## [What to produce]
Your answer must repeat all of the entries word for word, without any images.

(Beginning of Records shown)

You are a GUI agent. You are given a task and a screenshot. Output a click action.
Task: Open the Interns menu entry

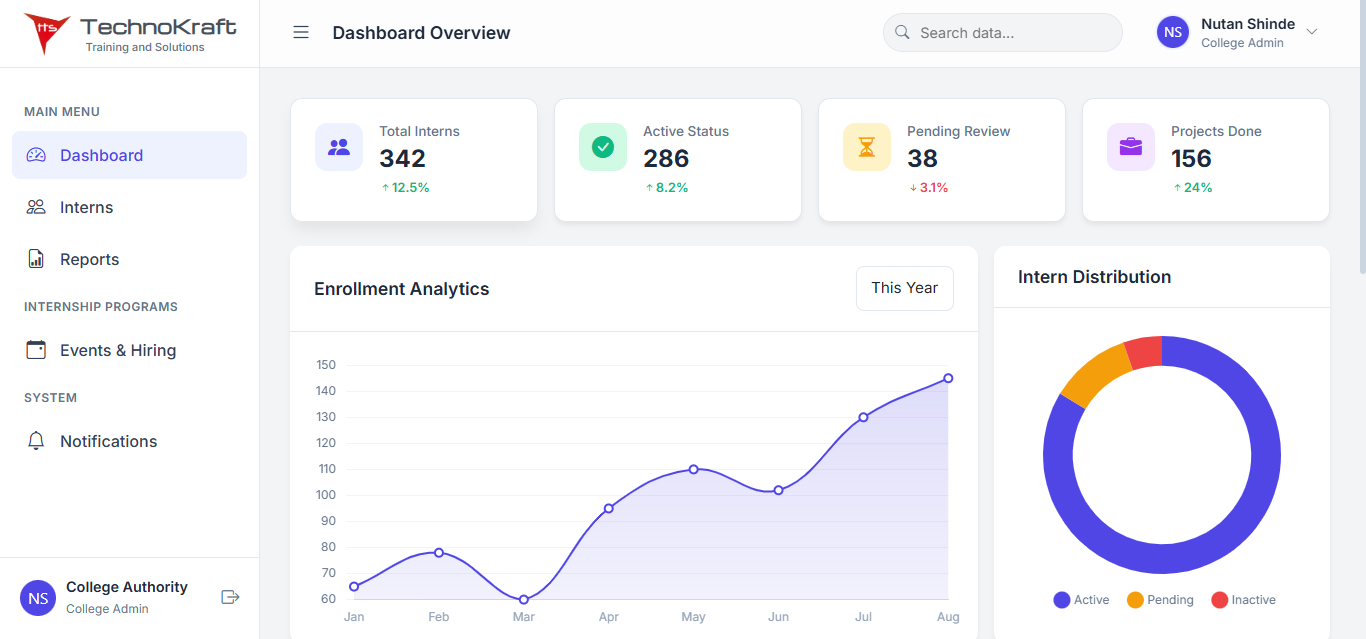(x=88, y=207)
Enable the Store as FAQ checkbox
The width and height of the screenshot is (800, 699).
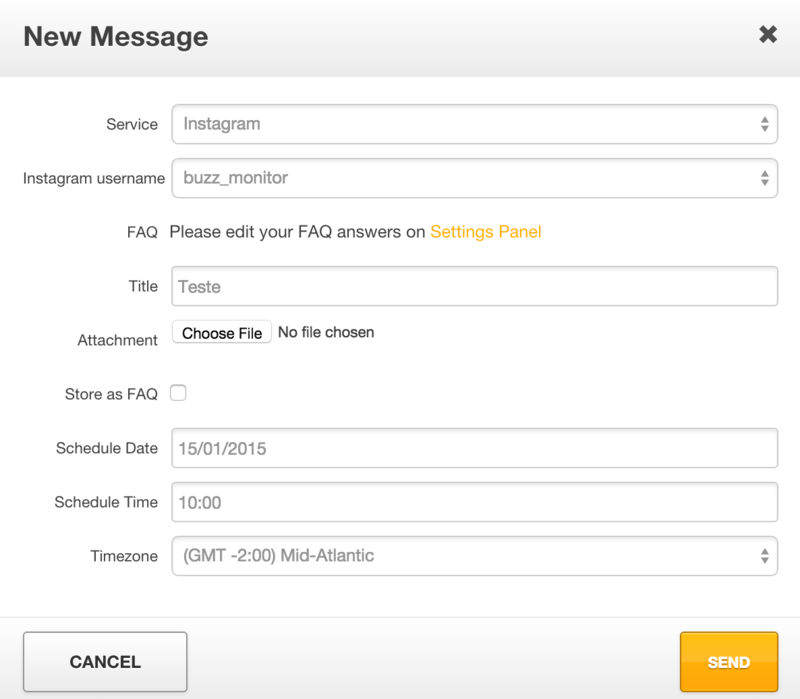click(178, 393)
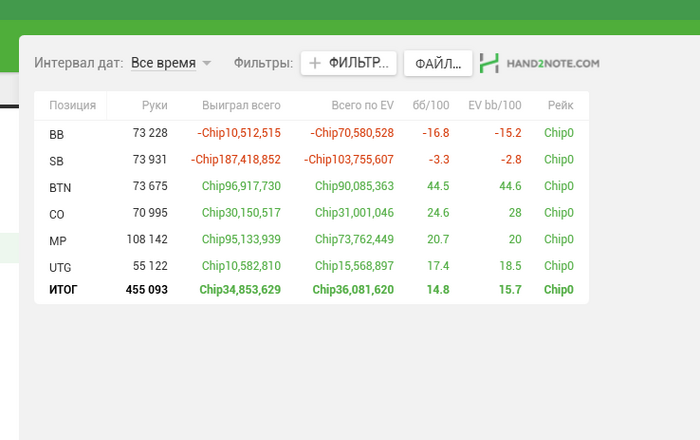Sort by the Позиция column header

tap(72, 105)
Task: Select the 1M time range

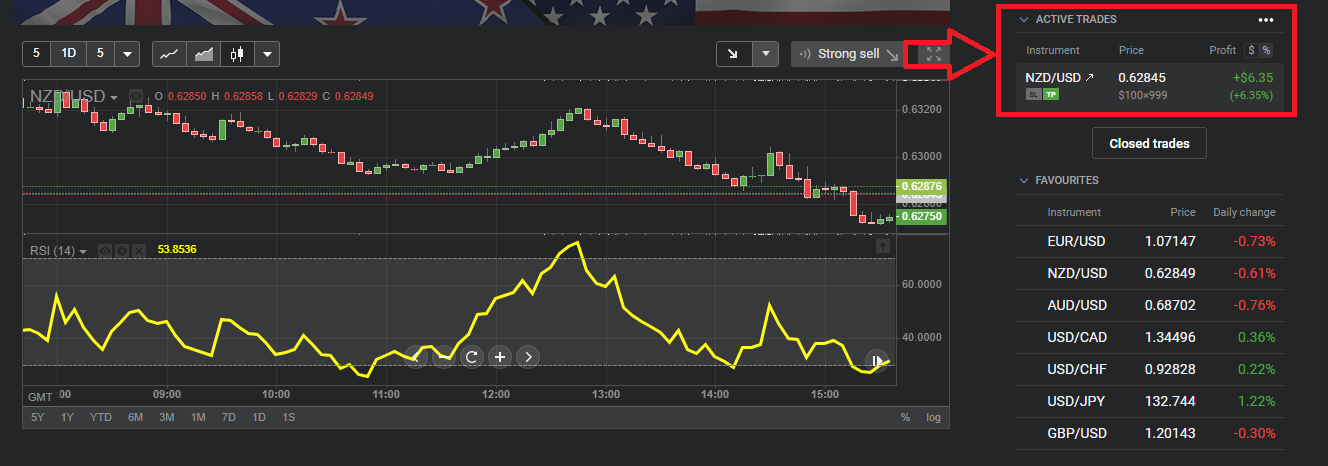Action: pos(198,417)

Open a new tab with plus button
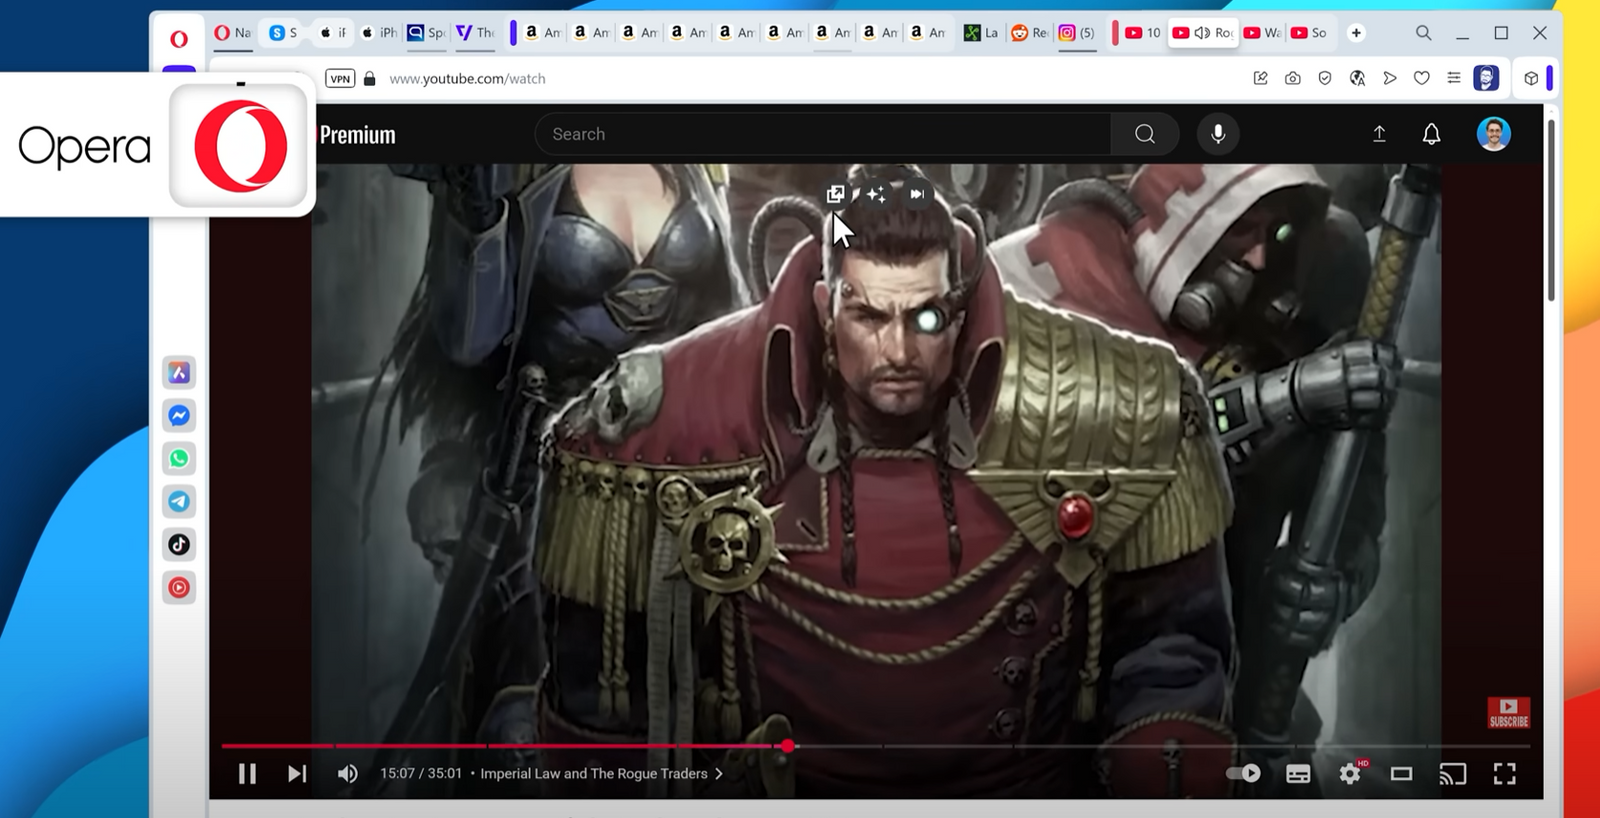coord(1356,33)
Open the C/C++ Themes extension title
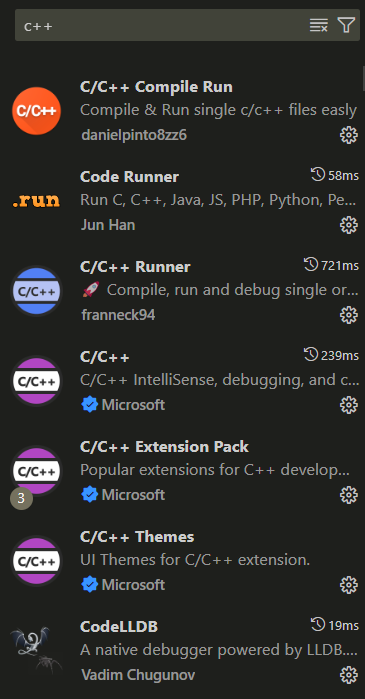Viewport: 365px width, 699px height. coord(137,537)
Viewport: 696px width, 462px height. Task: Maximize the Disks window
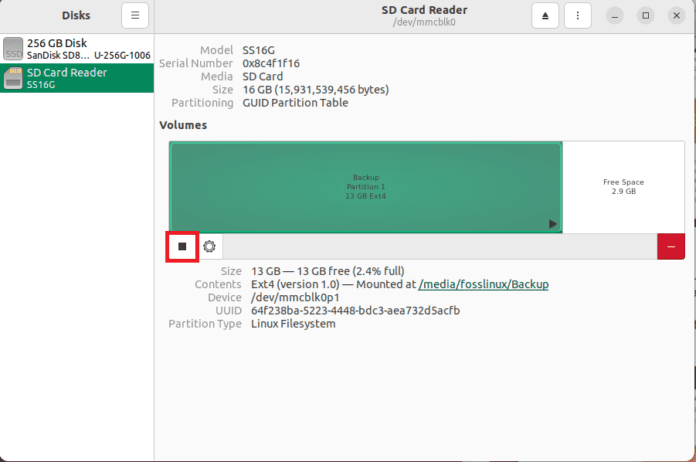645,16
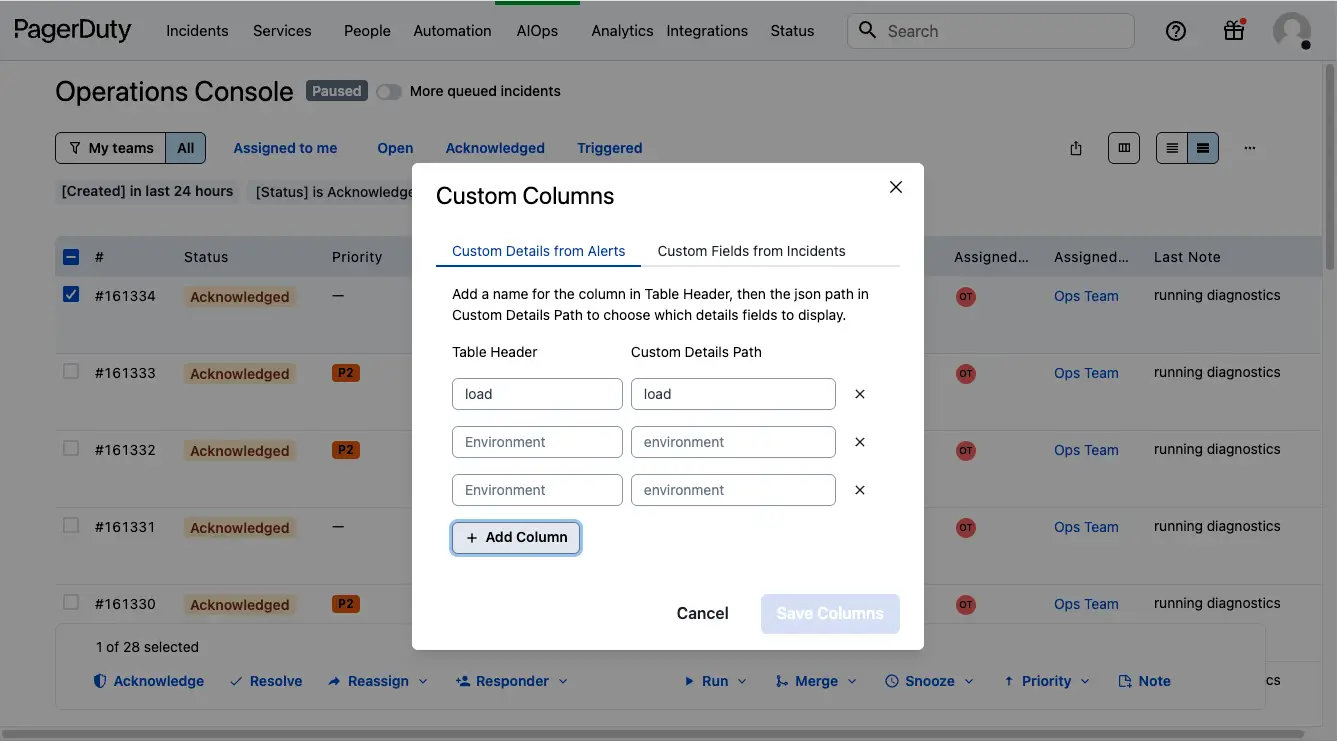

(End of Records shown)

## [Response]
You are a GUI agent. You are given a task and a screenshot. Output a click action.
Task: Open the Interns menu entry

(x=88, y=207)
Enable the Store as FAQ checkbox
The width and height of the screenshot is (800, 699).
click(178, 393)
Sort by the Позиция column header

tap(72, 105)
Task: Select the 1M time range

Action: pos(198,417)

Open a new tab with plus button
coord(1356,33)
Open the C/C++ Themes extension title
Viewport: 365px width, 699px height. coord(137,537)
Viewport: 696px width, 462px height. Task: Maximize the Disks window
645,16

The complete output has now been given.